● Problem statement: Starting at the line that contains "The height and width of the screenshot is (204, 410).", copy every line to the end of the material below exactly, and omit the pictures.
*** Opening Data extract ***
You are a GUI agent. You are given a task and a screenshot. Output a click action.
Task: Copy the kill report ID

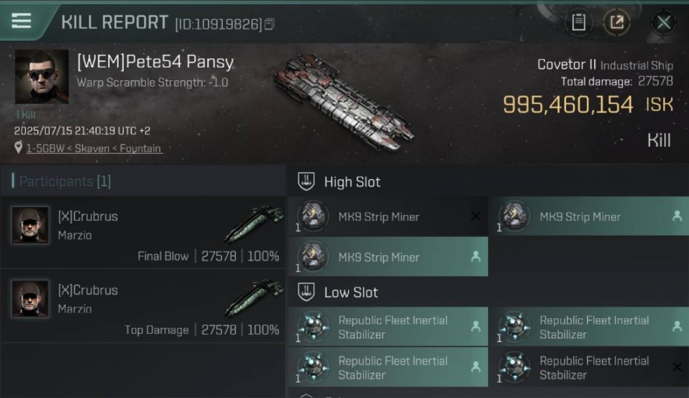(269, 24)
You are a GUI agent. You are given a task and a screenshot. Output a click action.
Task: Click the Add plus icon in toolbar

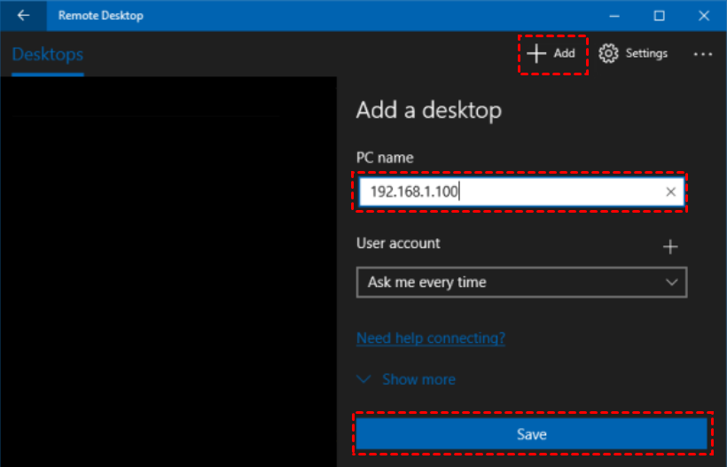tap(536, 53)
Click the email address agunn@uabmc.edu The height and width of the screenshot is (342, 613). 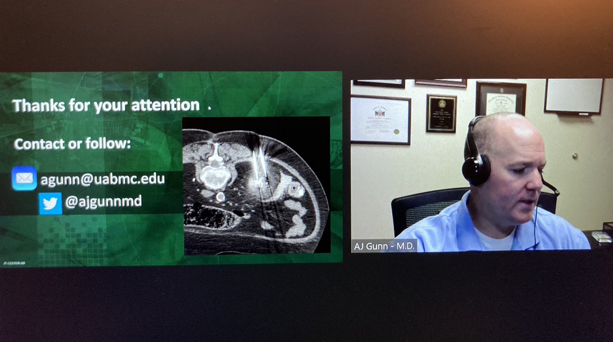(103, 180)
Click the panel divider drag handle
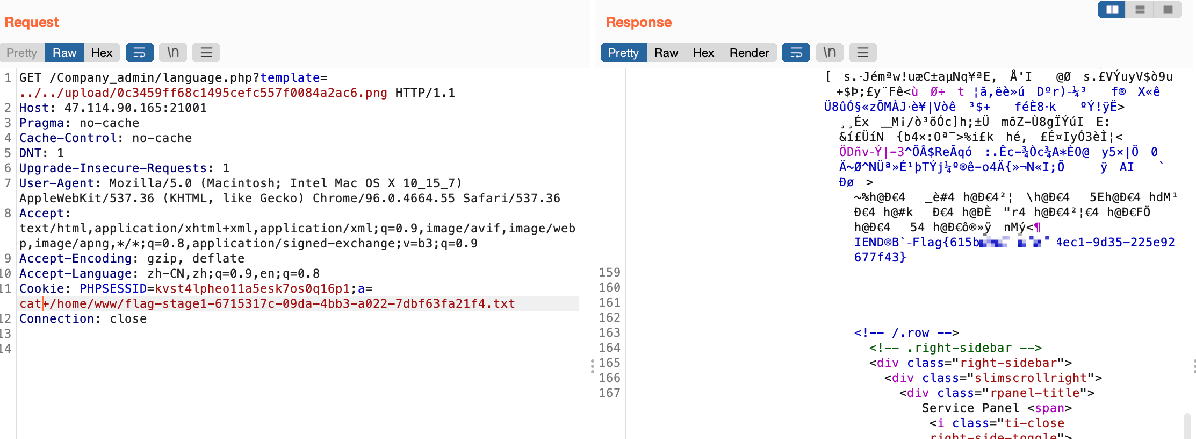The width and height of the screenshot is (1196, 439). click(x=593, y=366)
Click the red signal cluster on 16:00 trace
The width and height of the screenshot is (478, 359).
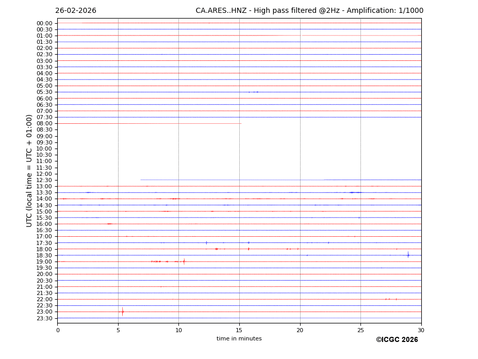pyautogui.click(x=109, y=224)

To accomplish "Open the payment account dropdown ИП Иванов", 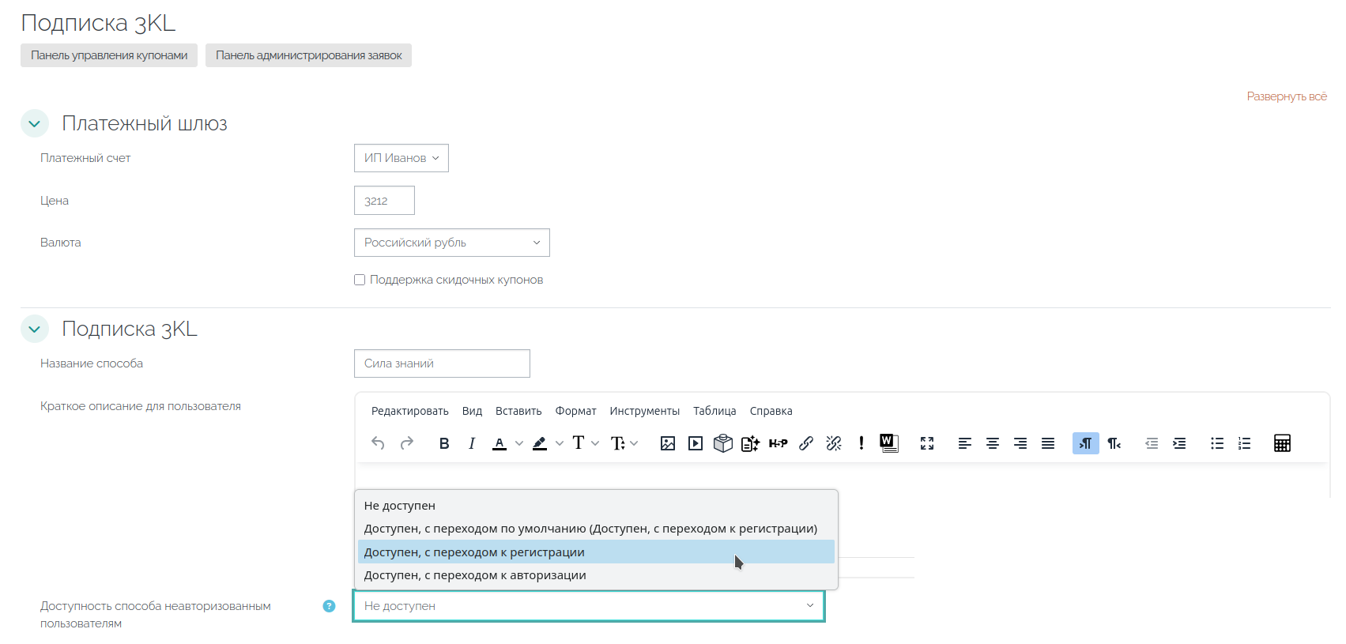I will pos(402,158).
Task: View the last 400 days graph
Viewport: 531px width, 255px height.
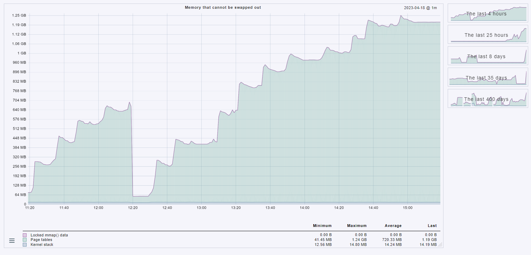Action: coord(488,99)
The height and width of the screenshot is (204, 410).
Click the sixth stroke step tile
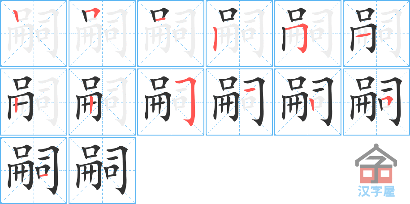point(376,34)
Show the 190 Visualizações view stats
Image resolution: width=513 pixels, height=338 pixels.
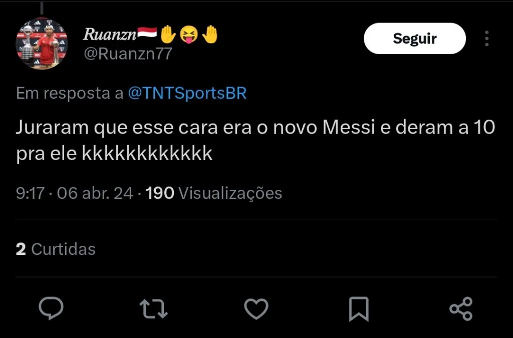click(x=214, y=193)
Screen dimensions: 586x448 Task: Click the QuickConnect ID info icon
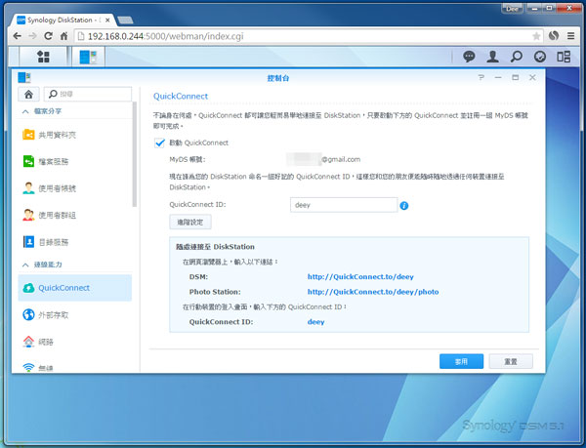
*** Closing Data extract ***
● Answer section:
The height and width of the screenshot is (204, 410).
Click the sixth stroke step tile
point(376,34)
Show the 190 Visualizações view stats
Image resolution: width=513 pixels, height=338 pixels.
click(x=214, y=193)
Screen dimensions: 586x448 Task: Click the QuickConnect ID info icon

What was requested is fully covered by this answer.